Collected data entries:
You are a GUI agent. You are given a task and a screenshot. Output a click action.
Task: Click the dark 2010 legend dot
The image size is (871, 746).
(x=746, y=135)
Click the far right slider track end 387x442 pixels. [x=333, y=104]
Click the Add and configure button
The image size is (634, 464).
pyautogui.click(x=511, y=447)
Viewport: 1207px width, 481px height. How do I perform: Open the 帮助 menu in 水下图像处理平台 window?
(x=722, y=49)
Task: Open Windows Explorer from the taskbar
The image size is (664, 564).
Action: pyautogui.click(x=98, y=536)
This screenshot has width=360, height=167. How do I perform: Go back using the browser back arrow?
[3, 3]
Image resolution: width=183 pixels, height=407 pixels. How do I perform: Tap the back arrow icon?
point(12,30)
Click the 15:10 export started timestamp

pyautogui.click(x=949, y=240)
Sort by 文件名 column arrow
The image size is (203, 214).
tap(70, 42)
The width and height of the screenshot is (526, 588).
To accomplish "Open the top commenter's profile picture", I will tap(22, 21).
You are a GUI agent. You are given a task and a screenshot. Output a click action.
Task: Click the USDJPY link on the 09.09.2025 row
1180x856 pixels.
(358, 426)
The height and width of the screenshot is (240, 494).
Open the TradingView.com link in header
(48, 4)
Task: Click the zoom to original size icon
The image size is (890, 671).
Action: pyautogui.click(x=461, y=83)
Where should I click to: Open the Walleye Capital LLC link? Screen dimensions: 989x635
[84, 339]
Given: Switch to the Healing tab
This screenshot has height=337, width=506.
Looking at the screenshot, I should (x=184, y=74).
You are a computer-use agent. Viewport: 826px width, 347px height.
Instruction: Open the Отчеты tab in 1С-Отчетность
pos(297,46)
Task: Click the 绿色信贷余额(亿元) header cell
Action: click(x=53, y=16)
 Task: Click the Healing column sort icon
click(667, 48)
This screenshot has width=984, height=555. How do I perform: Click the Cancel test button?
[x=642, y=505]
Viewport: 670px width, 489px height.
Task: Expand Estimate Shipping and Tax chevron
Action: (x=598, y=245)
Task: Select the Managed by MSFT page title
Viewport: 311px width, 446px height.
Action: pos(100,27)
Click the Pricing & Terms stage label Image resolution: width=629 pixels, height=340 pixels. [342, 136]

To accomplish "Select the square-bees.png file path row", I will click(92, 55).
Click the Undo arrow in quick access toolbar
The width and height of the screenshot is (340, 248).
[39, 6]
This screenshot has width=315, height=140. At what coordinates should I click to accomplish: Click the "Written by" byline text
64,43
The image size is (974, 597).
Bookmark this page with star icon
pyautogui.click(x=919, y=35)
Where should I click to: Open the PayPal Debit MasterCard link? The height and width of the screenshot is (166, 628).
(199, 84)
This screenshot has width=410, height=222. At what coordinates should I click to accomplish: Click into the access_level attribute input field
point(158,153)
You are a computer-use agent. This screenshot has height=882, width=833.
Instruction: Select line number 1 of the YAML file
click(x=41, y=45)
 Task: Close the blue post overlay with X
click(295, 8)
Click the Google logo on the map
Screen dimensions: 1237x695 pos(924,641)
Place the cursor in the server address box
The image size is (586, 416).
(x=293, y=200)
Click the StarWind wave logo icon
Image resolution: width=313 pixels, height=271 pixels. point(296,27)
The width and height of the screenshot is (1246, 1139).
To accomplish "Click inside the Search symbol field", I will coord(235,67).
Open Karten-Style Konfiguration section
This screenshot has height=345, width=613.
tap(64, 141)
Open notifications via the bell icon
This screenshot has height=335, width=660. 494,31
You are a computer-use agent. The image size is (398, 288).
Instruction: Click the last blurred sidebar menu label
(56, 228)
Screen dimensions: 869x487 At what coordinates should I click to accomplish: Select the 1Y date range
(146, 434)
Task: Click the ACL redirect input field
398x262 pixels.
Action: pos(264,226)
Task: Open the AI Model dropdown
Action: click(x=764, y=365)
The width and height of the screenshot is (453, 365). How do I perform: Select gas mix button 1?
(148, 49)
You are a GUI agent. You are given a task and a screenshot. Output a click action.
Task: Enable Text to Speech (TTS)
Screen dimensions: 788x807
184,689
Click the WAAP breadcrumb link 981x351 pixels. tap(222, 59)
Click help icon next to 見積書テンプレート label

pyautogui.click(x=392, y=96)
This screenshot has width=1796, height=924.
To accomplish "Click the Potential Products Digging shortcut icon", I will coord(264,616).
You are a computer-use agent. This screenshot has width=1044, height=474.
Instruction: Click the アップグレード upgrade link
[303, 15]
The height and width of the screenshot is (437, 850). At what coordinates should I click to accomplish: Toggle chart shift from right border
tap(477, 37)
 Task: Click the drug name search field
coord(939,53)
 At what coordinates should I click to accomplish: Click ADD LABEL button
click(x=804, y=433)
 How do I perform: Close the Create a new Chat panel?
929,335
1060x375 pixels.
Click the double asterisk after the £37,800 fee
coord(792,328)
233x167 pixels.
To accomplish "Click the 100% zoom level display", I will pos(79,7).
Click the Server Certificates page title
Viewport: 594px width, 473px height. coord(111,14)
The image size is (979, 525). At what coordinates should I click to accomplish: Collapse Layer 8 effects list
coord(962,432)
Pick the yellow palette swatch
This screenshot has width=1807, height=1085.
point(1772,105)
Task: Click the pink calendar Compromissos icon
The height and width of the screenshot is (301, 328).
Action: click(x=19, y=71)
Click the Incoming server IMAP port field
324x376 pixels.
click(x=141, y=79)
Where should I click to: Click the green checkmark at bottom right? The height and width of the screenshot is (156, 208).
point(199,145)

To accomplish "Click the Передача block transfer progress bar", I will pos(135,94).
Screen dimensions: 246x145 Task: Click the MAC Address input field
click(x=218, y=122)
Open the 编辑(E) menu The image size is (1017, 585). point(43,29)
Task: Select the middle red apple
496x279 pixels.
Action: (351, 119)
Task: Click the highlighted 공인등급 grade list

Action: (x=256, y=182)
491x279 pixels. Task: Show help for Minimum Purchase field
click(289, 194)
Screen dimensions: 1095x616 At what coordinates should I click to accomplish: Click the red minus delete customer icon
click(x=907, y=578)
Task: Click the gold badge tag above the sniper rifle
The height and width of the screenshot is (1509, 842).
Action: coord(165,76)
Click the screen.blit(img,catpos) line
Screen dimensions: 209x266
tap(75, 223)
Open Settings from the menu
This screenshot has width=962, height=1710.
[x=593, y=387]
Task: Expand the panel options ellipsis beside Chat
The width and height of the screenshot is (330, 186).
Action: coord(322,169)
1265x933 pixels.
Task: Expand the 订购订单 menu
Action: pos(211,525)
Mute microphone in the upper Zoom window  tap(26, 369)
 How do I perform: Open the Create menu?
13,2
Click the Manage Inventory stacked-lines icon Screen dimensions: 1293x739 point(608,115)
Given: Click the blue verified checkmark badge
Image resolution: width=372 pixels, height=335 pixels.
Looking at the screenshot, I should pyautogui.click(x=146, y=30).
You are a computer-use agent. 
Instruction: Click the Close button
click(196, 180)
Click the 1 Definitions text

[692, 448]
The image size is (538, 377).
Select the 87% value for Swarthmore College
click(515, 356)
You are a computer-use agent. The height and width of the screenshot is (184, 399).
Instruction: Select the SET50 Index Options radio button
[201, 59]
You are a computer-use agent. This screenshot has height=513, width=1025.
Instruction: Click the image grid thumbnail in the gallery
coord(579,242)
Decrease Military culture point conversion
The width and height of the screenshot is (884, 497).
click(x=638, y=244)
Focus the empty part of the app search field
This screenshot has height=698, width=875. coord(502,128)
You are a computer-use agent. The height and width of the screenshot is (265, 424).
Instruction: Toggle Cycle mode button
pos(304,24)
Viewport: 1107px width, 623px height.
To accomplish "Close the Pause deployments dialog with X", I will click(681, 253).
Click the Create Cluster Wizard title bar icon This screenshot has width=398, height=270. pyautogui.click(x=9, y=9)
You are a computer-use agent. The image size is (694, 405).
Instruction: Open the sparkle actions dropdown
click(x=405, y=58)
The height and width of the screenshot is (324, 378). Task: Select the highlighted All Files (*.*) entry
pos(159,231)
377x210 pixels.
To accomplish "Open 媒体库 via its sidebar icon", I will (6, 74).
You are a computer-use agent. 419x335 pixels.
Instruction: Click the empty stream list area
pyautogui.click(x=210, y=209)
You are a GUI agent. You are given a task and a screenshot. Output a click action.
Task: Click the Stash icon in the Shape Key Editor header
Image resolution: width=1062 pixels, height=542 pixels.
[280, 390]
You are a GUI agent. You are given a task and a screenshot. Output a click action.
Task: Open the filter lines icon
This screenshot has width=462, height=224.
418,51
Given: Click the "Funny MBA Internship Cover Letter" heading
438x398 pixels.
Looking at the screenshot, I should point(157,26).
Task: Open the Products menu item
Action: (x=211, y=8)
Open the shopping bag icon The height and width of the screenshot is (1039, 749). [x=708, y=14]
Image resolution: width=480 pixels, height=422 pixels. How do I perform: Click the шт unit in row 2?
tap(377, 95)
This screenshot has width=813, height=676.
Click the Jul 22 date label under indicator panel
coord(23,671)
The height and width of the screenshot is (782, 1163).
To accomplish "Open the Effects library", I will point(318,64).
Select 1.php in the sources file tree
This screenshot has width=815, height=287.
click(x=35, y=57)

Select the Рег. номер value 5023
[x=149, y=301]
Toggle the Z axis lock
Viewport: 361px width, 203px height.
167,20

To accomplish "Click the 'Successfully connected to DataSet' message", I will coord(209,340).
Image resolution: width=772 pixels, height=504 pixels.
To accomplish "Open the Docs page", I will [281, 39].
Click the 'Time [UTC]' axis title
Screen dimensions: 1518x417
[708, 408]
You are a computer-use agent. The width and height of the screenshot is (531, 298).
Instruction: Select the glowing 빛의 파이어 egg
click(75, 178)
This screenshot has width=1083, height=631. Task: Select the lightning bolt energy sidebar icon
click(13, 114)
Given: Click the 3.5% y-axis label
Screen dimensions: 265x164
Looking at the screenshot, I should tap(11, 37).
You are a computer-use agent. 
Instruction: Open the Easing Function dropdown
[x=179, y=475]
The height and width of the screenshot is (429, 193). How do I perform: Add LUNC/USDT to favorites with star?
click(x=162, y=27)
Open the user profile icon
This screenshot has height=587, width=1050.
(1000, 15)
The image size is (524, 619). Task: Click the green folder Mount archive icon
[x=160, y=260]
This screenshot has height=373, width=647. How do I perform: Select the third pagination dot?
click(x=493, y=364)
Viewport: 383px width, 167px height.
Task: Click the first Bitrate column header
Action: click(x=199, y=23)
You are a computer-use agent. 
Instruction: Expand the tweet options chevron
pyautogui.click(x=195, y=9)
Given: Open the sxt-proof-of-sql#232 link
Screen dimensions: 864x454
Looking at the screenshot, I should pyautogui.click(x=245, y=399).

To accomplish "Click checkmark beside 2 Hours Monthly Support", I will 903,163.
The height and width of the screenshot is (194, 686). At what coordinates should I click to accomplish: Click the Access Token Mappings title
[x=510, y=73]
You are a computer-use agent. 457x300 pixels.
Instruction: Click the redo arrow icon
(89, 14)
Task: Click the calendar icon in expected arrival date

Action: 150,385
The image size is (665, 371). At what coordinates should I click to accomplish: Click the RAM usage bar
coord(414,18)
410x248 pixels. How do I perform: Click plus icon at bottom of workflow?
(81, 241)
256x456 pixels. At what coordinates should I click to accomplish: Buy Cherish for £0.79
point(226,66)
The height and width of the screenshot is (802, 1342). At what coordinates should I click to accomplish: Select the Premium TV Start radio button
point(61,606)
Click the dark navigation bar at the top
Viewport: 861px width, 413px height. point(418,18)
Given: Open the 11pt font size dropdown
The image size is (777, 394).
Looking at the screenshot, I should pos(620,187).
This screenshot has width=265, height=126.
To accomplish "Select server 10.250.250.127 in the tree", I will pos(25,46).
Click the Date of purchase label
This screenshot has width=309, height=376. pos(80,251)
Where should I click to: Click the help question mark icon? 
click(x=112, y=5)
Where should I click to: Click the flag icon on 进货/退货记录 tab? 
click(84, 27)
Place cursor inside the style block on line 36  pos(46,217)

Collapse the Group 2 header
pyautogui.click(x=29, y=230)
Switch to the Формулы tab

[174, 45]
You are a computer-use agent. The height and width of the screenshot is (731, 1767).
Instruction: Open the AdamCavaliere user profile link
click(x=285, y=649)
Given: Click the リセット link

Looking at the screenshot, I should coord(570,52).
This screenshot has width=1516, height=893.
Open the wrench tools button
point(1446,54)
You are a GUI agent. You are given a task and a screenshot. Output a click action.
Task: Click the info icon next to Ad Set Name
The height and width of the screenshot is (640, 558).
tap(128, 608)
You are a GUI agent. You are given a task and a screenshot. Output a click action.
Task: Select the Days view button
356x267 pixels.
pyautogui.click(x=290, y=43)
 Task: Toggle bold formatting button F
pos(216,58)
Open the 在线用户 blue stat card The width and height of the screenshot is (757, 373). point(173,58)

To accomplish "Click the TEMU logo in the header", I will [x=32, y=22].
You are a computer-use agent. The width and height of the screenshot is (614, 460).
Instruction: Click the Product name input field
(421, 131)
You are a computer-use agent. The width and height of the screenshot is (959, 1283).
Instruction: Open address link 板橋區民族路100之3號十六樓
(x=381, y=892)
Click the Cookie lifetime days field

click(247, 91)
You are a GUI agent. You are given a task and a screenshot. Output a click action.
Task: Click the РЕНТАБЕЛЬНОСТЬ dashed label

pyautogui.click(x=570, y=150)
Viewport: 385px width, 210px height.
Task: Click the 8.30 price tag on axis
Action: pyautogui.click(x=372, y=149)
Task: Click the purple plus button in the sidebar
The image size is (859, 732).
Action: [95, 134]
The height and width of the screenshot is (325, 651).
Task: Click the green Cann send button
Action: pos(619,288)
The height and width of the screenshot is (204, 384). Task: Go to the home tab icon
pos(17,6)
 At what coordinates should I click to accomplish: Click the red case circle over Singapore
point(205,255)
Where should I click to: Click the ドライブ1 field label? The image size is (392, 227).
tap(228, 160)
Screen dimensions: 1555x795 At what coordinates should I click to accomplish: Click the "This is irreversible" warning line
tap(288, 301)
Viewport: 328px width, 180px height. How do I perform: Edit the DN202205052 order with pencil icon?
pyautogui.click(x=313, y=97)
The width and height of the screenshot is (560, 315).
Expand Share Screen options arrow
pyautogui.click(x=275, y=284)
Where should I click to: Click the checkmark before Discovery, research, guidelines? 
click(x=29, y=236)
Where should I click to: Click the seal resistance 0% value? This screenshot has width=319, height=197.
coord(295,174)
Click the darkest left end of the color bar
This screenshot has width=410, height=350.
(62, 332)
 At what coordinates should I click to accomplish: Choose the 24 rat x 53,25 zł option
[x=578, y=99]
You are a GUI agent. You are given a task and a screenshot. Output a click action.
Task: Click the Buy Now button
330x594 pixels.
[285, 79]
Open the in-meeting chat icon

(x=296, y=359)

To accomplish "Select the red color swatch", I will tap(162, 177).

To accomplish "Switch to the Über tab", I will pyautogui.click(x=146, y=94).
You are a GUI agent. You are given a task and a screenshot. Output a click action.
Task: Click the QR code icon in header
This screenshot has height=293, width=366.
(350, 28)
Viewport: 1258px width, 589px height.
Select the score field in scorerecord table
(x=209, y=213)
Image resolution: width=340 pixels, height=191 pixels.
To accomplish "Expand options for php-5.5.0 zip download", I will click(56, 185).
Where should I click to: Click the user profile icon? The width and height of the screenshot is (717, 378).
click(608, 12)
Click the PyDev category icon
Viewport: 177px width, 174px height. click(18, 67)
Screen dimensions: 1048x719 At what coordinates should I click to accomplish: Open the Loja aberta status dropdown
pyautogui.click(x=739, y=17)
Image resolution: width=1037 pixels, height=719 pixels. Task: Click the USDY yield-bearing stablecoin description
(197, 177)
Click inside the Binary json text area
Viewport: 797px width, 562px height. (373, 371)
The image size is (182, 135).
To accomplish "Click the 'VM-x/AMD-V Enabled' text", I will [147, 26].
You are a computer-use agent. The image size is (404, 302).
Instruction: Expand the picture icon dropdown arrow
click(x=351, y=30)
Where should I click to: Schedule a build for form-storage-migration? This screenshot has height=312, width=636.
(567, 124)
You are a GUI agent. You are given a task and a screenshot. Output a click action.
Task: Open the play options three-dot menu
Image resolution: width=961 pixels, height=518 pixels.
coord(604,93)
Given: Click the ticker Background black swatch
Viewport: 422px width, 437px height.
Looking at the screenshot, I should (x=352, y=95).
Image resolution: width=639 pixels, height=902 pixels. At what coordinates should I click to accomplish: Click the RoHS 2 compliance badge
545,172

> _WORK ORDER_:
For the string "block", work out how many lines of the data contain it; answer with the number alone.

> _OUTPUT FOR THIS TASK_:
2